** start **
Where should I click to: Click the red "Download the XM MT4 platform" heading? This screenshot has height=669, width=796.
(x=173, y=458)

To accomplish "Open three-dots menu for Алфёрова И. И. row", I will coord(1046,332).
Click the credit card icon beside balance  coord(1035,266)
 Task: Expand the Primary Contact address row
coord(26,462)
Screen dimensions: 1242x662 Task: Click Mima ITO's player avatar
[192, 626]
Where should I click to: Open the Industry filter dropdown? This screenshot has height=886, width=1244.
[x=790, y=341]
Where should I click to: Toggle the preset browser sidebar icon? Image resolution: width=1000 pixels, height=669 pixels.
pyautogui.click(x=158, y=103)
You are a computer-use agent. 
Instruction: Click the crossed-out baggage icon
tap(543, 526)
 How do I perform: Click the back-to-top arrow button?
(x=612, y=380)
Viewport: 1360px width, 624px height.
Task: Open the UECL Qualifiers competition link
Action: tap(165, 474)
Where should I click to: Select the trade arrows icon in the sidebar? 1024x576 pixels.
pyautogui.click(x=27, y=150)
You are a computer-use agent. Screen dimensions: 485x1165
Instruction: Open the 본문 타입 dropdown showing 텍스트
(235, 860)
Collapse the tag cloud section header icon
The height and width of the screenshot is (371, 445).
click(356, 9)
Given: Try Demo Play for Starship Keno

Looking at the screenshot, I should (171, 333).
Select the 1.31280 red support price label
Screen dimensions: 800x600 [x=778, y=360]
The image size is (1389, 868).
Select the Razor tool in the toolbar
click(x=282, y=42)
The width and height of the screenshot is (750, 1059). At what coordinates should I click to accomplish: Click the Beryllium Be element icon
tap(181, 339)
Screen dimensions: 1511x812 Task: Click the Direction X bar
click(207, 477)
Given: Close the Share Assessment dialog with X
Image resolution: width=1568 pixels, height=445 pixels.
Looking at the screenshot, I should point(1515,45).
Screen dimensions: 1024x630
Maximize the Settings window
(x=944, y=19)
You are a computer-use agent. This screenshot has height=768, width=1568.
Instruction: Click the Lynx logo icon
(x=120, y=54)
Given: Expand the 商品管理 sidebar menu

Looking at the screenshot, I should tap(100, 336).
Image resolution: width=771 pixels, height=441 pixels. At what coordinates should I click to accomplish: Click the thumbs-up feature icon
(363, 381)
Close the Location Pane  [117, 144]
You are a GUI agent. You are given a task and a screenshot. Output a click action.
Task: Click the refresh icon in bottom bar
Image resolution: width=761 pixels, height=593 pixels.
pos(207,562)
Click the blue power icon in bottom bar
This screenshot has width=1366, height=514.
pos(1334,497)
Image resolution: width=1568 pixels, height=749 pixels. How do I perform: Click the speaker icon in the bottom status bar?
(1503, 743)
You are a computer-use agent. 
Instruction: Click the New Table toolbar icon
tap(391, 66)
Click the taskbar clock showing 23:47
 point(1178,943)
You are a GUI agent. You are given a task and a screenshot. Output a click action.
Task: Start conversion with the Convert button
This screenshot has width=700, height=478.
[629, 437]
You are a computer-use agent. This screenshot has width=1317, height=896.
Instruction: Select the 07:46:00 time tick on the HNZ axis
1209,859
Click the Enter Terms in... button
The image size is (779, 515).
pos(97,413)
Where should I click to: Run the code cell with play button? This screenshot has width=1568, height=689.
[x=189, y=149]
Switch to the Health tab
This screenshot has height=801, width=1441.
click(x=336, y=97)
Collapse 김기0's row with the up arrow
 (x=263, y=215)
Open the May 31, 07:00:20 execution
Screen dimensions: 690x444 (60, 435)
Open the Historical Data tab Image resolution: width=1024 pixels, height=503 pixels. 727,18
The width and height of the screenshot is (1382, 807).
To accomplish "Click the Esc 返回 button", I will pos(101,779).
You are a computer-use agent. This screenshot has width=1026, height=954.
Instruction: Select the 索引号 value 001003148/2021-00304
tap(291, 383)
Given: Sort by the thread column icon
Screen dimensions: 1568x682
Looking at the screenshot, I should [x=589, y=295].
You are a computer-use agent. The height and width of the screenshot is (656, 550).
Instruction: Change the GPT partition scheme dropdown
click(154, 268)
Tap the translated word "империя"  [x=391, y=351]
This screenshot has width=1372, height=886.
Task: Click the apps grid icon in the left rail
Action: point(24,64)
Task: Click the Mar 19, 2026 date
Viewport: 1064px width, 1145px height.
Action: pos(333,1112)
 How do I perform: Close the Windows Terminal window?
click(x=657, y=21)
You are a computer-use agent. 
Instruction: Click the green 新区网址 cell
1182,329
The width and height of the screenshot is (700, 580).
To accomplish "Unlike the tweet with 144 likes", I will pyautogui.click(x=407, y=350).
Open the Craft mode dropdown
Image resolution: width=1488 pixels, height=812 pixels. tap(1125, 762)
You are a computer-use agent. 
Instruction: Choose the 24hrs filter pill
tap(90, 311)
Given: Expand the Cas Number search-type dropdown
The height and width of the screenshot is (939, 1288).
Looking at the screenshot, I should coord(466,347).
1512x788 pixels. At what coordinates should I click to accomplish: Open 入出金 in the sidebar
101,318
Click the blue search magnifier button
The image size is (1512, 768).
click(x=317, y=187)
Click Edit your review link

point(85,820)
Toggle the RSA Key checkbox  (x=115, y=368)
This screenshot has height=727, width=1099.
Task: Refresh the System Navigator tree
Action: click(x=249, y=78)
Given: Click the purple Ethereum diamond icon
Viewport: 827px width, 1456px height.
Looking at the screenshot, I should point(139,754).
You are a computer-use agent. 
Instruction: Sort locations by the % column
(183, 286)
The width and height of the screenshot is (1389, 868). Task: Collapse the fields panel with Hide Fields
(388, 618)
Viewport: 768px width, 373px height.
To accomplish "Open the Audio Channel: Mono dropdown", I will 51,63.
** end **
THE EXERCISE – Reproduce the listing above word for word, starting at its first line and stopping after the line that contains "click(356, 9)".

ANSWER TO THIS EXERCISE –
Where should I click to: Click the red "Download the XM MT4 platform" heading? This screenshot has height=669, width=796.
(x=173, y=458)

To accomplish "Open three-dots menu for Алфёрова И. И. row", I will coord(1046,332).
Click the credit card icon beside balance  coord(1035,266)
 Task: Expand the Primary Contact address row
coord(26,462)
Screen dimensions: 1242x662 Task: Click Mima ITO's player avatar
[192, 626]
Where should I click to: Open the Industry filter dropdown? This screenshot has height=886, width=1244.
[x=790, y=341]
Where should I click to: Toggle the preset browser sidebar icon? Image resolution: width=1000 pixels, height=669 pixels.
pyautogui.click(x=158, y=103)
You are a computer-use agent. 
Instruction: Click the crossed-out baggage icon
tap(543, 526)
 How do I perform: Click the back-to-top arrow button?
(x=612, y=380)
Viewport: 1360px width, 624px height.
Task: Open the UECL Qualifiers competition link
Action: tap(165, 474)
Where should I click to: Select the trade arrows icon in the sidebar? 1024x576 pixels.
pyautogui.click(x=27, y=150)
You are a computer-use agent. Screen dimensions: 485x1165
Instruction: Open the 본문 타입 dropdown showing 텍스트
(235, 860)
Collapse the tag cloud section header icon
The height and width of the screenshot is (371, 445).
click(356, 9)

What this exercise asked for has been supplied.